Santa Cecilia da Montelovesco (hermit lived in thirteenth century).

Umbria is a land that has always expressed a deep spirituality. There are hundreds of saints venerated in the towns and cities, and then the hermits, a multitude of people who have nourished their spirit of harmony of nature and the evocative power of these places. Some are virtually unknown, their name is linked only to a remote church in the countryside or a sanctuary that seems almost impossible to achieve. As Santa Cecilia from Montelovesco (Gubbio) – declared saint soon after his death by the rural population who had known the mystical virtues and experienced the therapeutic power – who lived in the thirteenth century between Gubbio and Umbertide. Relied on for centuries to get the fertility of women and the health of babies to all childhood. The church is in a remote gorge in the mountains. Cecilia lived in a cave and the water of the river that flows in that place is considered therapeutic…

Even if you can fit in the large group of Umbrian mystical proved in the thirteenth century – as Clare of Assisi, Clare of Montefalco, Giovanna from Orvieto, Angela of Foligno – Cecilia is extraordinary for its narrow hermitage and its powers, evidenced also by some pastoral visits from the seventeenth to the nineteenth century: “The people near and far have a great devotion to this church, and crowds flock come to dissolve votes, to implore or thank for the grace of healing of their children.”

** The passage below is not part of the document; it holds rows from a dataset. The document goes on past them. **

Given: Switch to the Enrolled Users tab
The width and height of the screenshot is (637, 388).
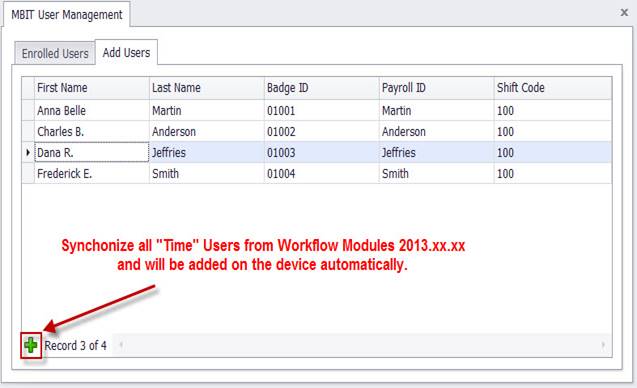Looking at the screenshot, I should click(55, 53).
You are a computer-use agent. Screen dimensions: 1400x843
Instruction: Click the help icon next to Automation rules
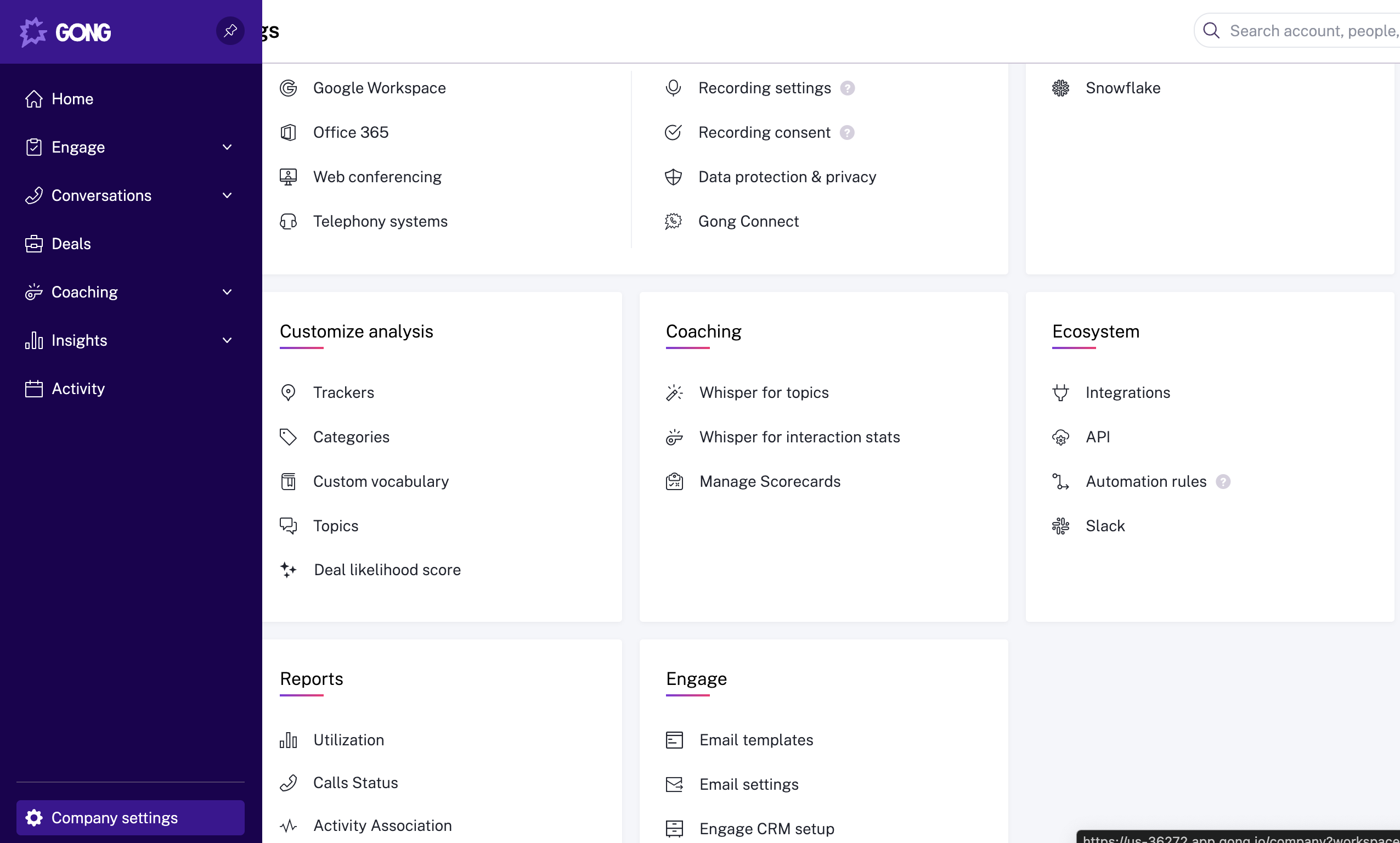[x=1223, y=481]
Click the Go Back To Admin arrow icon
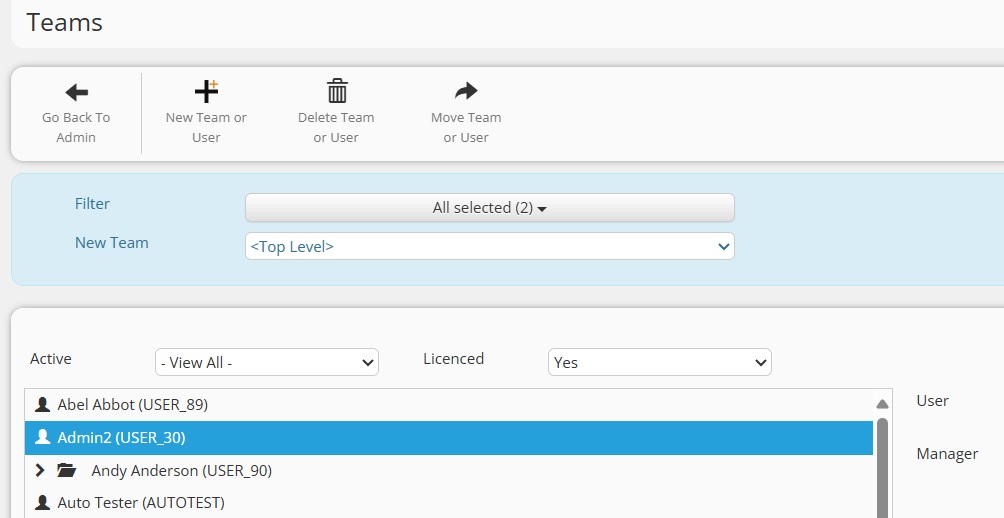The width and height of the screenshot is (1004, 518). tap(76, 92)
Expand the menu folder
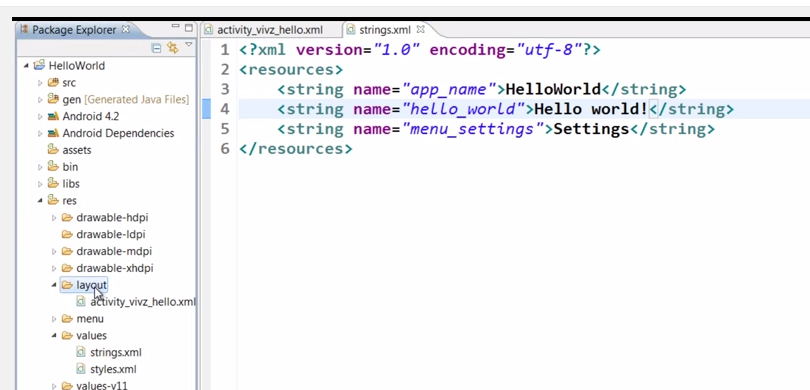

Cecilia is marked by a series of elements that are typical of many figures – especially women – characterized by high mysticism, clairvoyance and ability to obtain physical and spiritual healing for their intercession with God. The main element common to other figures is the spring water: in Montelovesco you go down, as a “small sacrifice”, along the rugged path that leads to the “cups” – cups carved in stone and that the tradition ascribes to the intervention of the saint in order to collect water – and to a tub-shaped creek, under a waterfall, where the saint was bathing. You use this water, devotedly, as therapy: drink, get wet aching limbs, it leads to the sicks. Water is one of the stream Mussino born nearby and, finally, flows into the Tiber. Footprints of the knees of the saint and his goat can be identified in the rocky basin where she was going to wash or on the ceiling of the cave, excavated in rock, in which Cecilia had spent her life as a hermit, leaving traces of the sleeping body always remained intact.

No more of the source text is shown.